*** Begin section ***

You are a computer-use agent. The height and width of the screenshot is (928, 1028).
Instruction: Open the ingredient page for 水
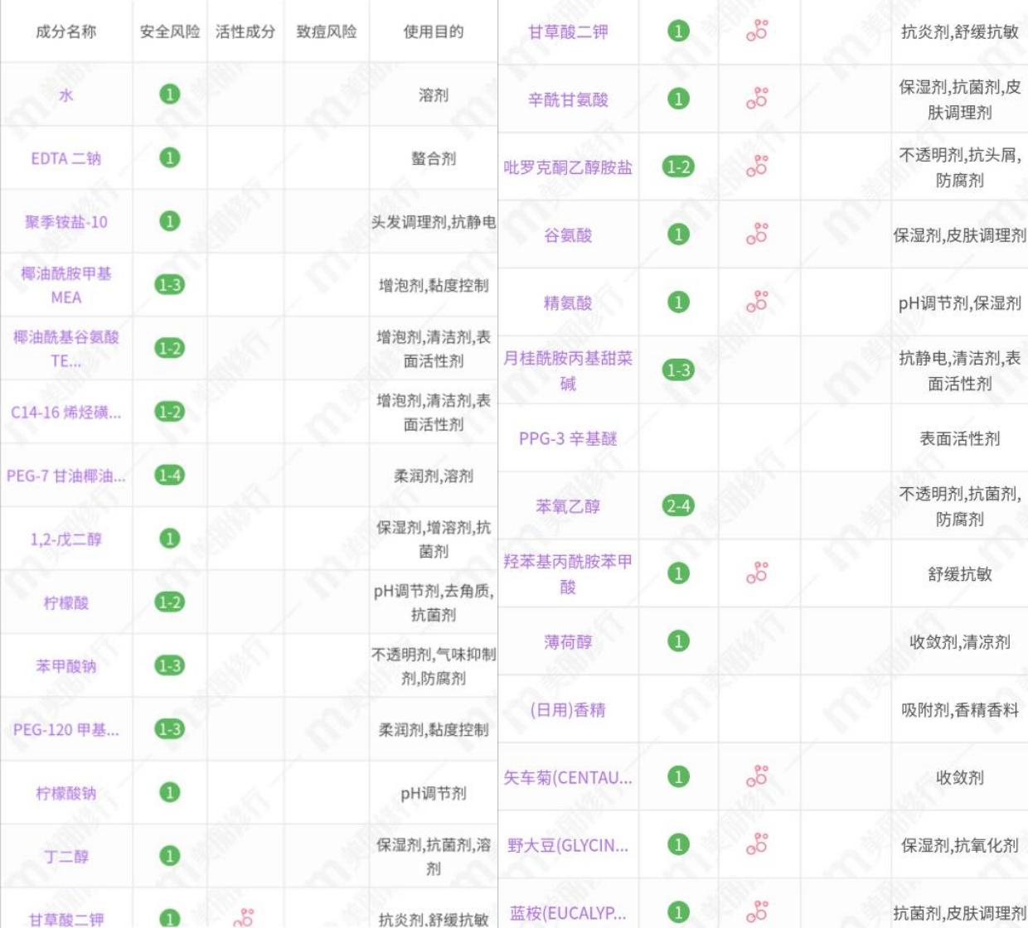[65, 94]
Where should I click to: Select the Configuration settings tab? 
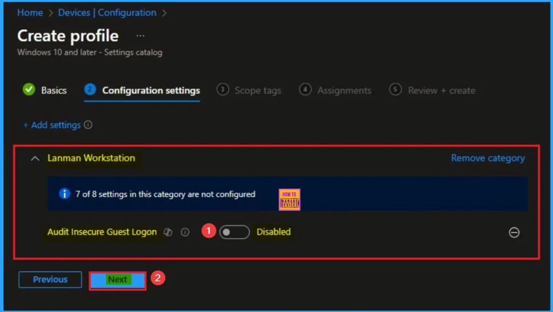(x=151, y=90)
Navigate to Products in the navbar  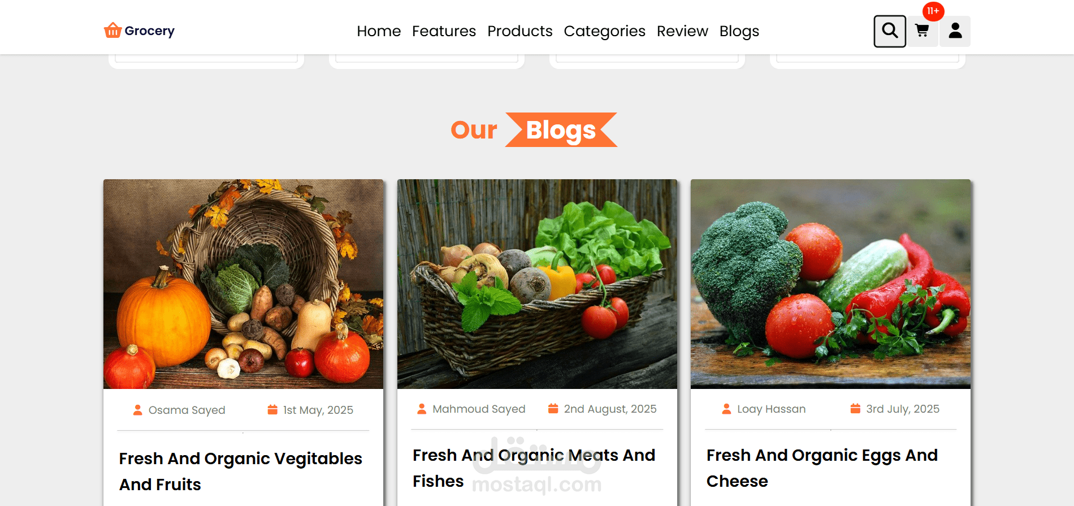coord(520,31)
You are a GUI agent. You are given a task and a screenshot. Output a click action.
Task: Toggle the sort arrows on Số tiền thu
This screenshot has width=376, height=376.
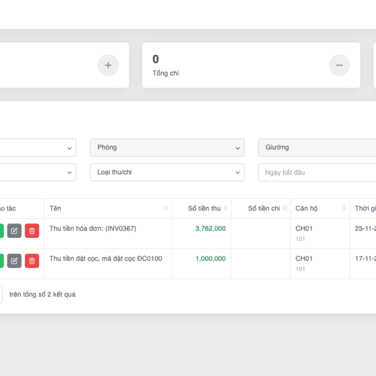(x=226, y=208)
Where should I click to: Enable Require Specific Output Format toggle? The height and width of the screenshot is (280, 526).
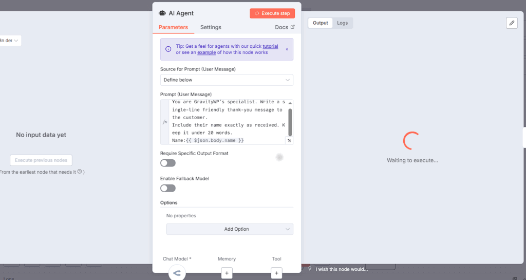(168, 163)
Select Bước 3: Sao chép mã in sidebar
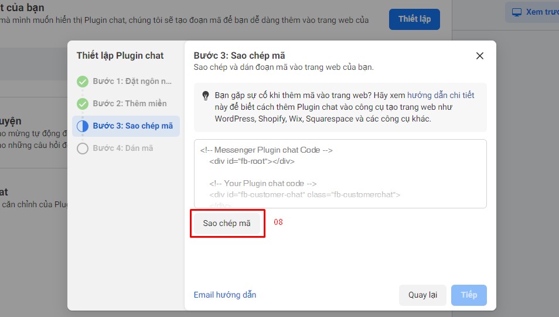 click(132, 126)
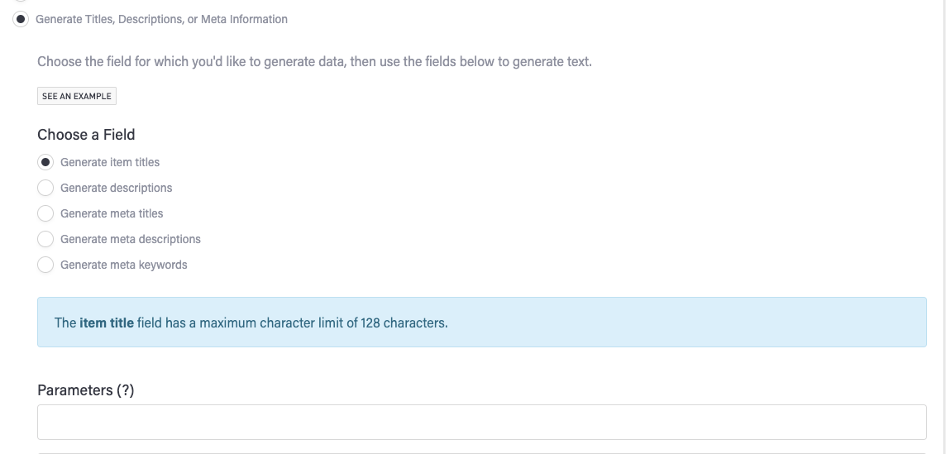Select the Generate item titles radio button

46,162
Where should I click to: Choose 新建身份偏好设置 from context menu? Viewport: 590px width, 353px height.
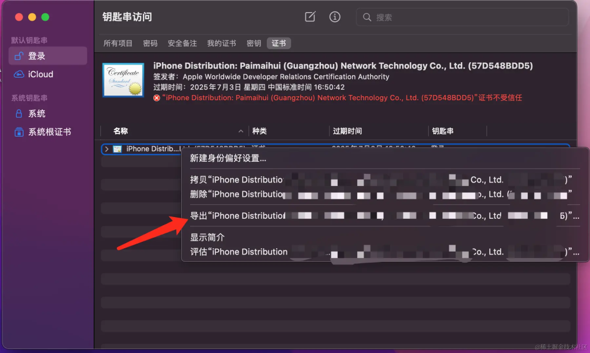(228, 158)
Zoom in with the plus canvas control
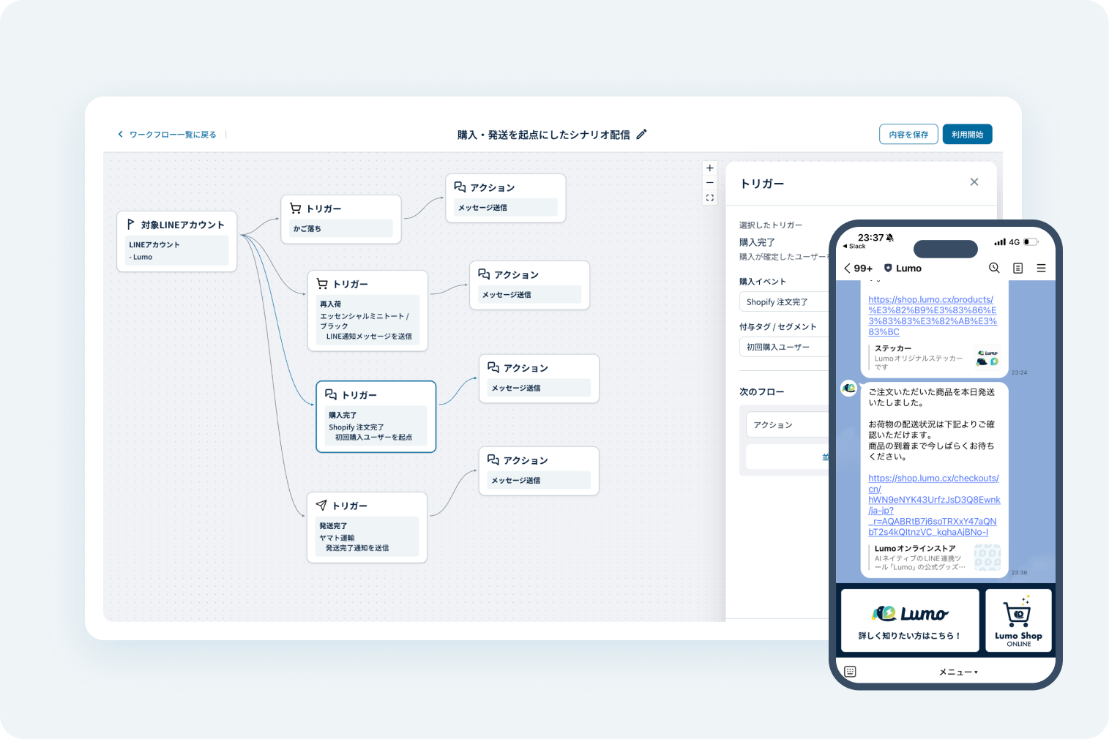Viewport: 1109px width, 739px height. pyautogui.click(x=709, y=168)
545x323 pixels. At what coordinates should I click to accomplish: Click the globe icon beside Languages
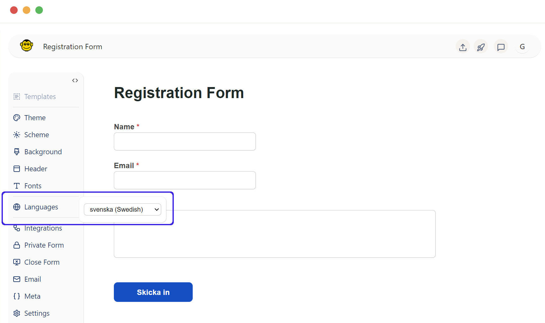(17, 207)
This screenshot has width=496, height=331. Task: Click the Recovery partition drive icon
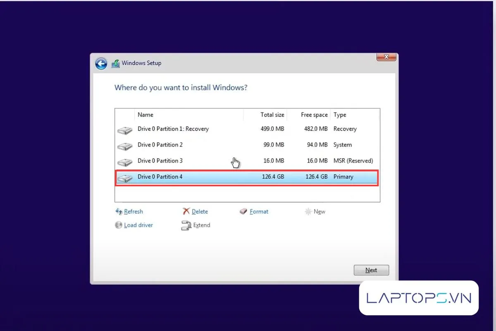tap(124, 131)
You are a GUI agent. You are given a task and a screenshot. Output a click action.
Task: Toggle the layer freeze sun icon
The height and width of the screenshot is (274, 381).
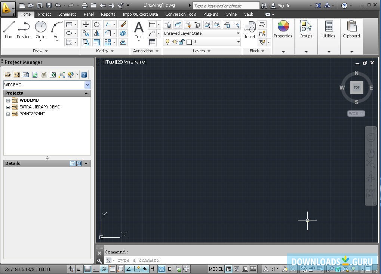(174, 42)
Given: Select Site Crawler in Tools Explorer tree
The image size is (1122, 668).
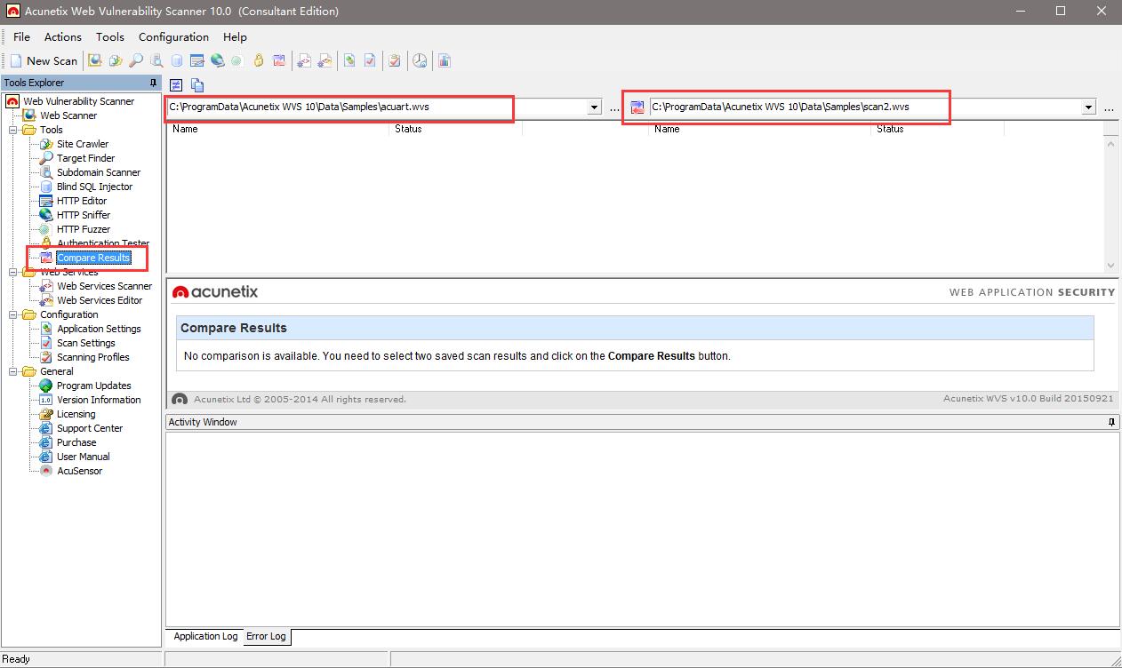Looking at the screenshot, I should tap(83, 144).
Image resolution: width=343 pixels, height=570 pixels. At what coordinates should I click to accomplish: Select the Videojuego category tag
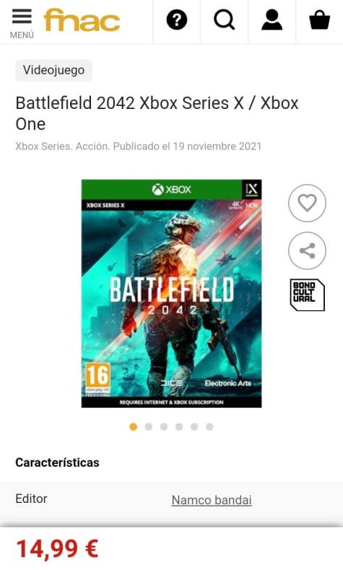54,70
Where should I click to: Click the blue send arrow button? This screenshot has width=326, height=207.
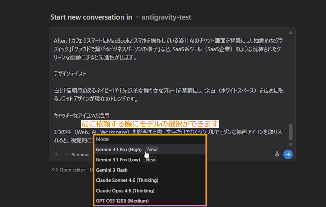[x=288, y=154]
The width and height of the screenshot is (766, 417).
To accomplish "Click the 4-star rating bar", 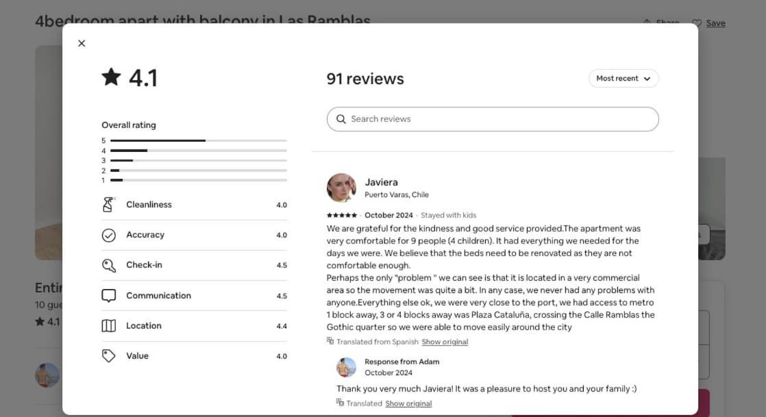I will (x=198, y=151).
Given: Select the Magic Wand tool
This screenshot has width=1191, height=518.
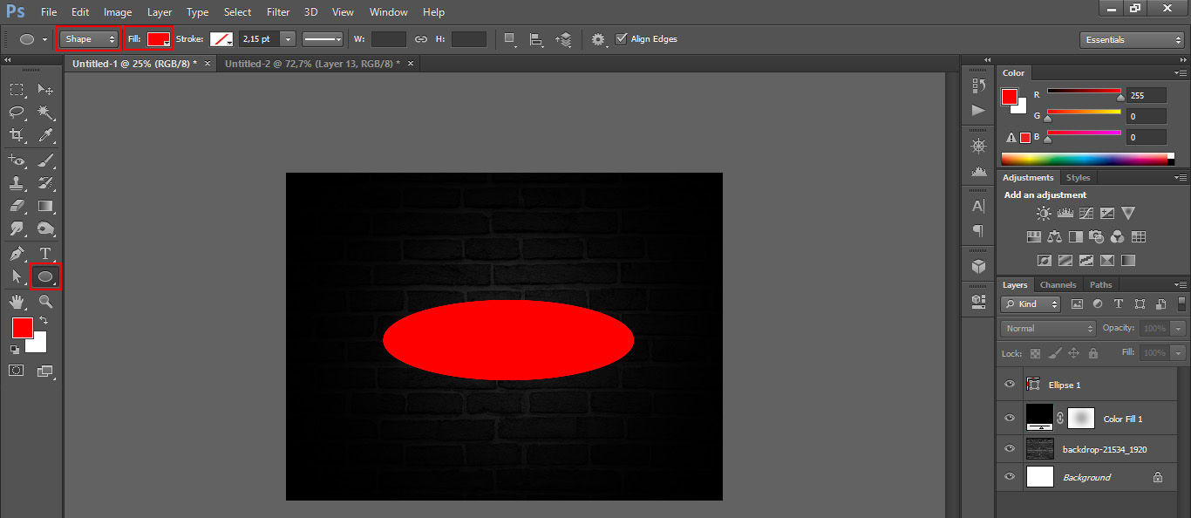Looking at the screenshot, I should (x=45, y=112).
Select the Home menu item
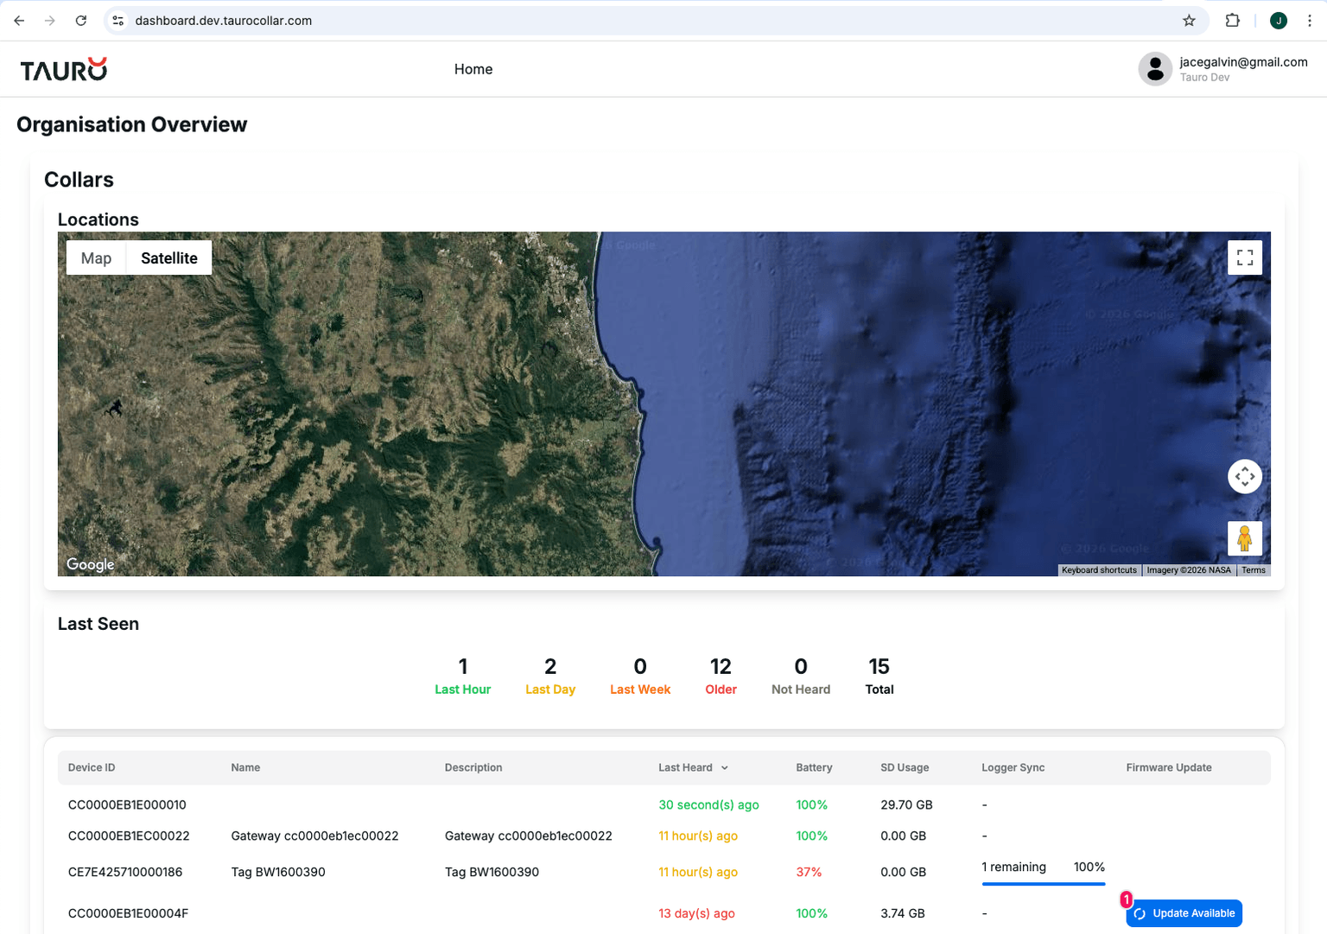Screen dimensions: 1327x934 pos(473,69)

*** End section ***

• [The problem] All lines above between the line that contains "Given: Select the Magic Wand tool" and the last line of the entries, both included, must be transcribed exactly. No pictures are to appear.

• [Your solution]
Given: Select the Magic Wand tool
This screenshot has width=1191, height=518.
Looking at the screenshot, I should (x=45, y=112).
Select the Home menu item
Screen dimensions: 1327x934 pos(473,69)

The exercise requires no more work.